▸ **REQUIRED WORK**: Word by word and line by line, write out all of the records.

▸ **STUDY MATERIAL**:
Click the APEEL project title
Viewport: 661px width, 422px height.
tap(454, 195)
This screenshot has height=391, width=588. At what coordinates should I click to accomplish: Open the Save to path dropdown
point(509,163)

▸ **EXERCISE RESPONSE**:
Click the APEEL project title
Viewport: 661px width, 422px height.
tap(454, 195)
This screenshot has height=391, width=588. At what coordinates should I click to accomplish: Open the Save to path dropdown
point(509,163)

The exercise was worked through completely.